===== EXERCISE DATA =====

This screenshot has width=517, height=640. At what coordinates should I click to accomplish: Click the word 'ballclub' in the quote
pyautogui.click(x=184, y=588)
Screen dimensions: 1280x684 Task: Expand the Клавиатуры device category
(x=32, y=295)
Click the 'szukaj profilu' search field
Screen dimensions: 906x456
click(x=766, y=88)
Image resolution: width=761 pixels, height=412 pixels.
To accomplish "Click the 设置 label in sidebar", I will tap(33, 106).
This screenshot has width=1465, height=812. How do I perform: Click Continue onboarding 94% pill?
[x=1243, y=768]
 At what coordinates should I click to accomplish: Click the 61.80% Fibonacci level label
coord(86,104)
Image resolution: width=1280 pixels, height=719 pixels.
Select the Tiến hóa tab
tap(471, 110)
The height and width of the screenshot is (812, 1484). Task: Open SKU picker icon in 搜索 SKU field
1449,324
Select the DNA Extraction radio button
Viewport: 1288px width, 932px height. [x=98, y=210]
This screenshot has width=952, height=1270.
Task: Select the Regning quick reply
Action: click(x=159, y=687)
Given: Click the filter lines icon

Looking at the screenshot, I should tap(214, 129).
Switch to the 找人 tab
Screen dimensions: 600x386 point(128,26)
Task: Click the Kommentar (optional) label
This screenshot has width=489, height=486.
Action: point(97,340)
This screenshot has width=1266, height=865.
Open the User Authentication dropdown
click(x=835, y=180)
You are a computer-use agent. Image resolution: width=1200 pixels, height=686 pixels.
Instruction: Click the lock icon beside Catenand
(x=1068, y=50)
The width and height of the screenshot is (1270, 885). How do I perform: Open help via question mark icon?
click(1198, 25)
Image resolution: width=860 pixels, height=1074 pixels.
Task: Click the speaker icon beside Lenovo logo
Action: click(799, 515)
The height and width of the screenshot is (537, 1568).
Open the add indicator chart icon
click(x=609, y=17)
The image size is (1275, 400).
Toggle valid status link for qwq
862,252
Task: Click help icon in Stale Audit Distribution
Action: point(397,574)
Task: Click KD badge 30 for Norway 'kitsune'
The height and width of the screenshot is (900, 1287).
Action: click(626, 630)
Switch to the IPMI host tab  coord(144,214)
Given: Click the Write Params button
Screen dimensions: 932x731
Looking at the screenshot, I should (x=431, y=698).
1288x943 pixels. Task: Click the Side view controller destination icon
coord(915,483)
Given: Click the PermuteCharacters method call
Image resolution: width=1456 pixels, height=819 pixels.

=====

| INSTRUCTION |
Rewrite all of the data, swapping "height and width" for "height by width" and leaving everything else the same.

| RIGHT ANSWER |
This screenshot has width=517, height=640. At what coordinates should I click to accomplish: Click the word 'ballclub' in the quote
pyautogui.click(x=184, y=588)
Screen dimensions: 1280x684 Task: Expand the Клавиатуры device category
(x=32, y=295)
Click the 'szukaj profilu' search field
Screen dimensions: 906x456
click(x=766, y=88)
Image resolution: width=761 pixels, height=412 pixels.
To accomplish "Click the 设置 label in sidebar", I will tap(33, 106).
This screenshot has width=1465, height=812. How do I perform: Click Continue onboarding 94% pill?
[x=1243, y=768]
 At what coordinates should I click to accomplish: Click the 61.80% Fibonacci level label
coord(86,104)
Image resolution: width=1280 pixels, height=719 pixels.
Select the Tiến hóa tab
tap(471, 110)
The height by width of the screenshot is (812, 1484). Task: Open SKU picker icon in 搜索 SKU field
1449,324
Select the DNA Extraction radio button
Viewport: 1288px width, 932px height. [x=98, y=210]
This screenshot has width=952, height=1270.
Task: Select the Regning quick reply
Action: click(x=159, y=687)
Given: Click the filter lines icon

Looking at the screenshot, I should tap(214, 129).
Switch to the 找人 tab
Screen dimensions: 600x386 point(128,26)
Task: Click the Kommentar (optional) label
This screenshot has width=489, height=486.
Action: point(97,340)
This screenshot has width=1266, height=865.
Open the User Authentication dropdown
click(x=835, y=180)
You are a computer-use agent. Image resolution: width=1200 pixels, height=686 pixels.
Instruction: Click the lock icon beside Catenand
(x=1068, y=50)
The width and height of the screenshot is (1270, 885). How do I perform: Open help via question mark icon?
click(1198, 25)
Image resolution: width=860 pixels, height=1074 pixels.
Task: Click the speaker icon beside Lenovo logo
Action: click(799, 515)
The height by width of the screenshot is (537, 1568).
Open the add indicator chart icon
click(x=609, y=17)
The image size is (1275, 400).
Toggle valid status link for qwq
862,252
Task: Click help icon in Stale Audit Distribution
Action: point(397,574)
Task: Click KD badge 30 for Norway 'kitsune'
The height by width of the screenshot is (900, 1287).
Action: click(626, 630)
Switch to the IPMI host tab  coord(144,214)
Given: Click the Write Params button
Screen dimensions: 932x731
Looking at the screenshot, I should (x=431, y=698).
1288x943 pixels. Task: Click the Side view controller destination icon
coord(915,483)
Given: Click the PermuteCharacters method call
Image resolution: width=1456 pixels, height=819 pixels.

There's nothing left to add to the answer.